Relevant damage under the CO is any involuntary reduction in assets that, in the normal course of events and based on general life experience, was caused by the breach of duty.

The CO's provision thus favours the service recipient. The service provider is liable for any breach of duty and any resulting damage, provided there is a reasonable connection between the breach and the damage, and the provider cannot prove their lack of fault.

2. How can the liability risk be distributed sensibly?

The contract should differentiate between (i) services for which a party is directly responsible, (ii) services provided by third parties, such as suppliers, manufacturers, or software providers, and (iii) items of damage for which no liability is assumed.

In order to distribute the liability risk appropriately, action must be taken at various levels. Service providers in particular have a duty to do so, because the default provision in the CO generally puts the service recipient at an advantage.

• Avoid excessive obligations: Contractual liability typically arises from breaching a performance obligation. Therefore, service providers should only commit to obligations they can assess and fulfil. This transparency also benefits the service recipient.
• Define the consequences of a breach of duty: The contract should specify the customer's claims in the event of a breach of duty by the service provider. Typically, experienced service providers limit their liability to rectification and a price reduction. To avoid potentially significant rectification efforts, service providers often reserve the right to choose to either rectify the defect or granting a reduction. The contract must also define the process for reporting defects, including the method (preferably in a verifiable form e.g., verifiably by email), the deadline, the designated contact person for warranty claims, and the scope of their responsibility.
• Limiting liability for content: Liability can be contractually excluded, except for damages caused intentionally or by gross negligence. For instance, liability for minor negligence can be excluded. A "substantive" limitation of liability can be achieved for example by excluding liability for auxiliary persons, such as subcontractors or licensors (e.g., software licensors or cloud providers) who are outside the service provider's sphere of influence.

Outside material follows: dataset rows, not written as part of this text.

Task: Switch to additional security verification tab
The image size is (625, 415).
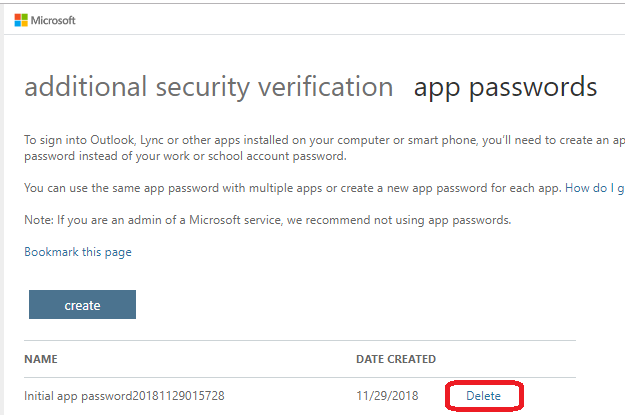Action: click(x=208, y=87)
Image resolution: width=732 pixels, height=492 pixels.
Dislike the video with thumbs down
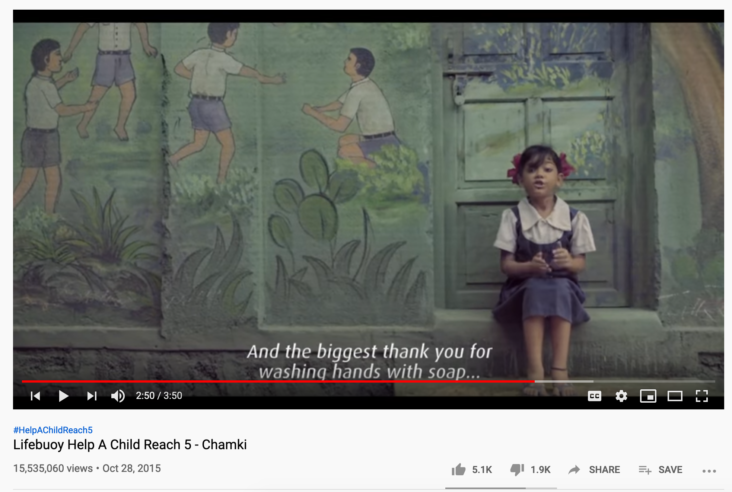[x=530, y=470]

It is also permissible to exclude liability for certain categories of damages, like indirect damages such as lost profits, meaning the service provider is not liable for the customer's loss of income resulting from damage to the IT environment or data. Furthermore, the service provider may exclude liability for third-party claims arising from the service provider's faulty performance (recourse claims by customers).

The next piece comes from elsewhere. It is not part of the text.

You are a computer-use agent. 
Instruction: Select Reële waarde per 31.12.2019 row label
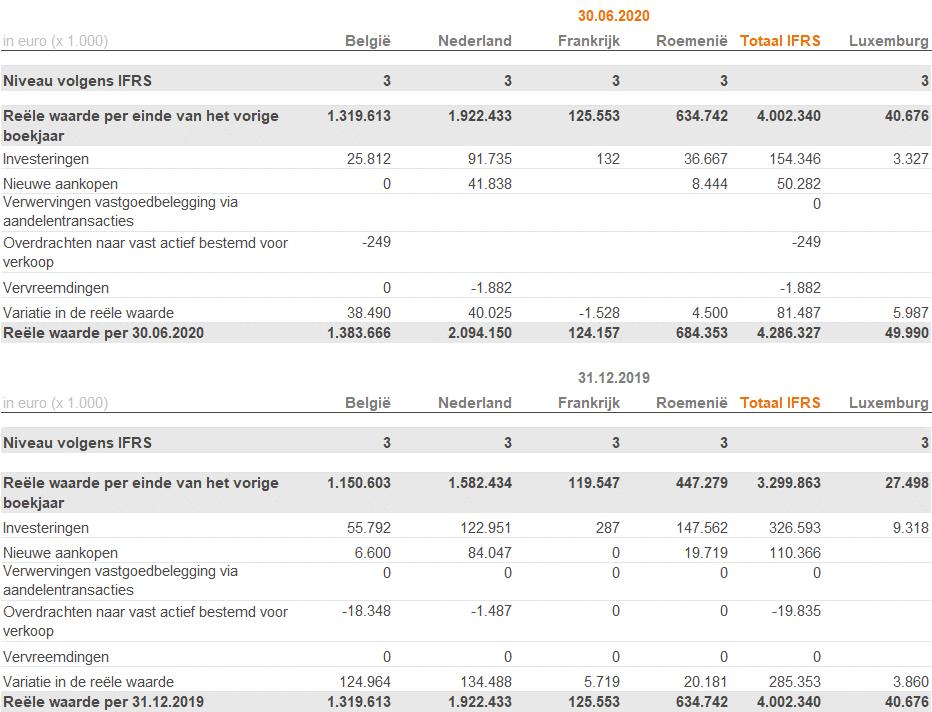(x=103, y=702)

To avoid misunderstandings, parties can explicitly exclude specific types of damages that may arise from using an IT service, such as liability for data loss or damage, or for service unavailability. For the latter, parties can agree on compensation through, for example, flat-rate service credits.

• Limiting liability in terms of amount: Service providers with significant bargaining power often exclude liability entirely, to the extent the law permits. Where a service provider lacks this bargaining power, it typically limits its liability to an amount commensurate with the contract value, such as the annual remuneration paid by the customer. This monetary cap on liability may apply per claim, per specific period (e.g., a calendar year), or for the entire contract term.

Conclusion: Parties often negotiate liability limitations solely in monetary terms. However, liability can be structured in various other ways to suit the specific situation. As a service provider, it is crucial to (i) avoid unfulfillable obligations, (ii) contractually define the consequences of a breach, and (iii) appropriately structure liability in both scope and amount.

The content of this article is intended to provide a general guide to the subject matter. Specialist advice should be sought about your specific circumstances.